Bad manners make us less complete as humans, in relationship to ourselves and others. It’s not a matter of looking or acting properly—it has to do with treating humanity, even oneself, with dignity.

A Tale of Loup City

3 Jul
Communism among the Cornhuskers!

Communism among the Cornhuskers!

Loup City, Nebraska is in the center of the country. Pretty much in the middle of nowhere. It’s so small that the intersections do not have stop signs. Whoever’s on the right goes first.

When my in-laws decided to move here a couple of years ago, we were not sure why. Now it makes more sense.

My husband’s family has always been about big family gatherings, involving large doses of food and opinion. His parents bought their house in Clintonville/Columbus, Ohio before he was born, and he and his four sisters lived there until they moved out. I can appreciate that, having moved more than a dozen times with my parents before moving into my own place—including a few moves right down the street. There’s something to be said for continuity.

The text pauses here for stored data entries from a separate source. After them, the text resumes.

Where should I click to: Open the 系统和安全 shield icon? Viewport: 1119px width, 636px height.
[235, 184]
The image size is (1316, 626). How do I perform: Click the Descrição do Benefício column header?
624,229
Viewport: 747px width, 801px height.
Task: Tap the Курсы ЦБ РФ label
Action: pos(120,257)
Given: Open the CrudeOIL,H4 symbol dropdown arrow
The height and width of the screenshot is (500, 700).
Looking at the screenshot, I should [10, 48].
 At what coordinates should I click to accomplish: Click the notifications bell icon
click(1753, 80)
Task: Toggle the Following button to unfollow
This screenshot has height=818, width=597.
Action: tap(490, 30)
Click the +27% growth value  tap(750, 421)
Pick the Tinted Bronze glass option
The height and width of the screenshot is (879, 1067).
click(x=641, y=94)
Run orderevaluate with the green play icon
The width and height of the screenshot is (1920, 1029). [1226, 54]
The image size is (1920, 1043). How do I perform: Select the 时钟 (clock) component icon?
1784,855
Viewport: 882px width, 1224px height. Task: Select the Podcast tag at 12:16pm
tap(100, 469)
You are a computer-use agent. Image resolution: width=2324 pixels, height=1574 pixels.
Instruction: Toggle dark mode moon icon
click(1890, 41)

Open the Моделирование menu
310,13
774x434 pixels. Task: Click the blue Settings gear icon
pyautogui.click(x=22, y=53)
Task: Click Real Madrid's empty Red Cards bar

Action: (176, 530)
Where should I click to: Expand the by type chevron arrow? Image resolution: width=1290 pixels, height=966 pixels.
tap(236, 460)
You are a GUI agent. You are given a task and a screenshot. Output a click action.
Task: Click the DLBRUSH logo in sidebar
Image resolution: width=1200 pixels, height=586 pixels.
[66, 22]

But the concept of family togetherness changed after my husband’s oldest sister died at 43. She had lung cancer but never smoked a cigarette in her life. From diagnosis to death, she had 8 months. It was a painful time for everyone in the family, and she is still greatly missed. The old house in Clintonville just had too many memories of growing up. The other three sisters had already moved away, to the coasts, but my in-laws were still in that house full of memories. They had to move on.

That’s what prompted the relocation to Loup City. I’ve got to hand it to my in-laws. They wrote their own solution to their sadness, and they did it in a way that’s true to their values of family and time spent together.

This is sort of a biblical family name rundown, also in the style of Tolstoy, so bear with me: My husband’s Aunt Janie, my mother-in-law Sandy’s sister, started it off. She bought a house in Loup City that belonged to their mother’s family. My husband’s grandmother, Helen Lewandowski Sorenson, was born in Loup City. The town was settled primarily by Polish and Danish immigrants. Her parents were Polish, off the boat. Her husband’s parents were Danish, off the boat.

Then, my in-laws Sandy and Tim bought Grandma Sorenson’s parents’ house. This was a house where Janie and Sandy had fond memories of visiting their grandparents, Valeria and Waldemar Lewandowski.

Now, for the second summer in a row, all of the family members have converged in Loup City. It’s a vacation choice difficult to explain, on the surface. But when everyone is here, overrunning Sandy and Janie’s houses with 11 cousins and four sets of parents, plus the grandparents and great-aunt, there is a sense of family that has historical threads and a path to the future.

There’s not much to do. We ride old bikes and take walks around “town,” visit the Polish Historical Society and the new town pool. My in-laws have renovated the old house true to its original trappings and have resuscitated the old garden in the backyard. This year, they are celebrating their 50th anniversary in their Loup City home, and we have flocked here from afar to commemorate their commitment to each other—and their ability to move forward past their sadness.